(Beginning of Material for the task)
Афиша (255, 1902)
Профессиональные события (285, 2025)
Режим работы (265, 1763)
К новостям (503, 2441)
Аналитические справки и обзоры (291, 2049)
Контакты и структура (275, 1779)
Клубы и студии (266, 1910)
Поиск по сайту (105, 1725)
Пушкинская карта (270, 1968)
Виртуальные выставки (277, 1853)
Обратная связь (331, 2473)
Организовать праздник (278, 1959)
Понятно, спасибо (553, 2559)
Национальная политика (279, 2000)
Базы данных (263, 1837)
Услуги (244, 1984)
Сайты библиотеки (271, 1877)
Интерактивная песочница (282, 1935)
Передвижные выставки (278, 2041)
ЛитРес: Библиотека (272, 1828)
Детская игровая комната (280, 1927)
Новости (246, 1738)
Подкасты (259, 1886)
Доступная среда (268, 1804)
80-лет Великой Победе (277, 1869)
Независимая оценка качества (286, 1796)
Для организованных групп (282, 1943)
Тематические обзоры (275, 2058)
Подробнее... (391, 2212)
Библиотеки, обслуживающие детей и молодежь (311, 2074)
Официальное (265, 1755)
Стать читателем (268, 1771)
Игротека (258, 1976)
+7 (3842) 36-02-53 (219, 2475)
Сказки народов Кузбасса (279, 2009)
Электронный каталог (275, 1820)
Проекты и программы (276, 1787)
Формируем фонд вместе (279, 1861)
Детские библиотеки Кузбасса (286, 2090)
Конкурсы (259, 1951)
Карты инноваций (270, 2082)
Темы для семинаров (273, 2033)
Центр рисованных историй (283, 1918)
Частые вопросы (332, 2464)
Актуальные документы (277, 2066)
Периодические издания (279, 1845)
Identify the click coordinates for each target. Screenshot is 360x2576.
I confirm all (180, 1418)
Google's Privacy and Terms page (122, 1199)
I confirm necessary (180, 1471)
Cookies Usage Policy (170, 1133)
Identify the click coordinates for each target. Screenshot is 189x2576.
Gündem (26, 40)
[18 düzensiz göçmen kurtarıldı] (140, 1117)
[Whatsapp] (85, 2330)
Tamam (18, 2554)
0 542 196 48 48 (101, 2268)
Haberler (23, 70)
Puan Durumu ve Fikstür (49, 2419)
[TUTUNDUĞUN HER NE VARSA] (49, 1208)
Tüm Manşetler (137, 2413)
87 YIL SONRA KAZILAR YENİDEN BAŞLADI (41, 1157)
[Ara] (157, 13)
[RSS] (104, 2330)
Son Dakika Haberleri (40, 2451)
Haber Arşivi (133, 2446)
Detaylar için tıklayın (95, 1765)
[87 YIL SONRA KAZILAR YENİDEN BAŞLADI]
(End of Material for the task)
Problem description:
Retype the whole listing, matching it exactly.

Solution for this exercise:
Афиша (255, 1902)
Профессиональные события (285, 2025)
Режим работы (265, 1763)
К новостям (503, 2441)
Аналитические справки и обзоры (291, 2049)
Контакты и структура (275, 1779)
Клубы и студии (266, 1910)
Поиск по сайту (105, 1725)
Пушкинская карта (270, 1968)
Виртуальные выставки (277, 1853)
Обратная связь (331, 2473)
Организовать праздник (278, 1959)
Понятно, спасибо (553, 2559)
Национальная политика (279, 2000)
Базы данных (263, 1837)
Услуги (244, 1984)
Сайты библиотеки (271, 1877)
Интерактивная песочница (282, 1935)
Передвижные выставки (278, 2041)
ЛитРес: Библиотека (272, 1828)
Детская игровая комната (280, 1927)
Новости (246, 1738)
Подкасты (259, 1886)
Доступная среда (268, 1804)
80-лет Великой Победе (277, 1869)
Независимая оценка качества (286, 1796)
Для организованных групп (282, 1943)
Тематические обзоры (275, 2058)
Подробнее... (391, 2212)
Библиотеки, обслуживающие детей и молодежь (311, 2074)
Официальное (265, 1755)
Стать читателем (268, 1771)
Игротека (258, 1976)
+7 (3842) 36-02-53 (219, 2475)
Сказки народов Кузбасса (279, 2009)
Электронный каталог (275, 1820)
Проекты и программы (276, 1787)
Формируем фонд вместе (279, 1861)
Детские библиотеки Кузбасса (286, 2090)
Конкурсы (259, 1951)
Карты инноваций (270, 2082)
Темы для семинаров (273, 2033)
Центр рисованных историй (283, 1918)
Частые вопросы (332, 2464)
Актуальные документы (277, 2066)
Периодические издания (279, 1845)
Identify the click coordinates for each target. Screenshot is 360x2576.
I confirm all (180, 1418)
Google's Privacy and Terms page (122, 1199)
I confirm necessary (180, 1471)
Cookies Usage Policy (170, 1133)
Identify the click coordinates for each target. Screenshot is 189x2576.
Gündem (26, 40)
[18 düzensiz göçmen kurtarıldı] (140, 1117)
[Whatsapp] (85, 2330)
Tamam (18, 2554)
0 542 196 48 48 (101, 2268)
Haberler (23, 70)
Puan Durumu ve Fikstür (49, 2419)
[TUTUNDUĞUN HER NE VARSA] (49, 1208)
Tüm Manşetler (137, 2413)
87 YIL SONRA KAZILAR YENİDEN BAŞLADI (41, 1157)
[Ara] (157, 13)
[RSS] (104, 2330)
Son Dakika Haberleri (40, 2451)
Haber Arşivi (133, 2446)
Detaylar için tıklayın (95, 1765)
[87 YIL SONRA KAZILAR YENİDEN BAŞLADI]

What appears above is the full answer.